* ARTICLE:
Python being slower than usual or execution paused for 2 hours

gimenete commented 4 years ago

Describe the bug

A customer reported that in a workflow, a step takes much longer time to run now than in the past, Jan 2020, when this step just took about 20 min to run, but now it will take more than one hour.

cc @BrightRan

Associated ticket: https://github.community/t5/GitHub-Actions/Python-workflow-runs-much-longer-now-than-in-Jan-27-2020/td-p/49428

Area for Triage:

Question, Bug, or Feature?:

Virtual environments affected

[ ] macOS 10.15
[ ] Ubuntu 16.04 LTS
[x] Ubuntu 18.04 LTS
[ ] Windows Server 2016 R2
[ ] Windows Server 2019

Expected behavior

Same speed than before.

* GIVEN INFORMATION:
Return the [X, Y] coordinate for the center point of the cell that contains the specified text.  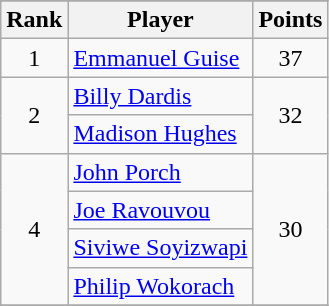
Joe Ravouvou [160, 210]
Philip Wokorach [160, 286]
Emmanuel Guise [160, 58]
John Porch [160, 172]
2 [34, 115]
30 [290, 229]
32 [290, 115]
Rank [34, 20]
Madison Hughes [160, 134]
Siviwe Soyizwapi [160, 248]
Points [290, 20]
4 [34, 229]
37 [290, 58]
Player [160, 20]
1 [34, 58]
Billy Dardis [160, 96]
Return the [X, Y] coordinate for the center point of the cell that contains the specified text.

* EXERCISE TASK: Continue the bug report on the slow Python workflow from where it stops, ignoring the data above.

* WRITTEN REPLY:
Actual behavior

If we take a closer look at the later log, we noticed that the execution had been paused for 2 hours between the following actions:

2020-03-03T17:56:19.4378710Z codalab_worker_1
2020-03-03T19:04:26.1814197Z [CodaLab] Running tests

nikita-bykov commented 4 years ago

Hello @gimenete, @BrightRan! We double checked that there were no changes in the images that may affect the customer's build. We also used the same commit that the customer used in Jan.27.2020 for build and we got the same result as the client (the same time of the build, about 20 minutes) Probably the issue may be related to user's changes in repository and not to changes in our images.

candicegjing commented 4 years ago

Hello @nikita-bykov, thank you very much for helping us investigate this issue. We double-checked our commits after Jan.27.2020, they shouldn't lead the build paused for 2 hours in the middle. We currently have our build on Travis, and it has been stable around 30 minutes.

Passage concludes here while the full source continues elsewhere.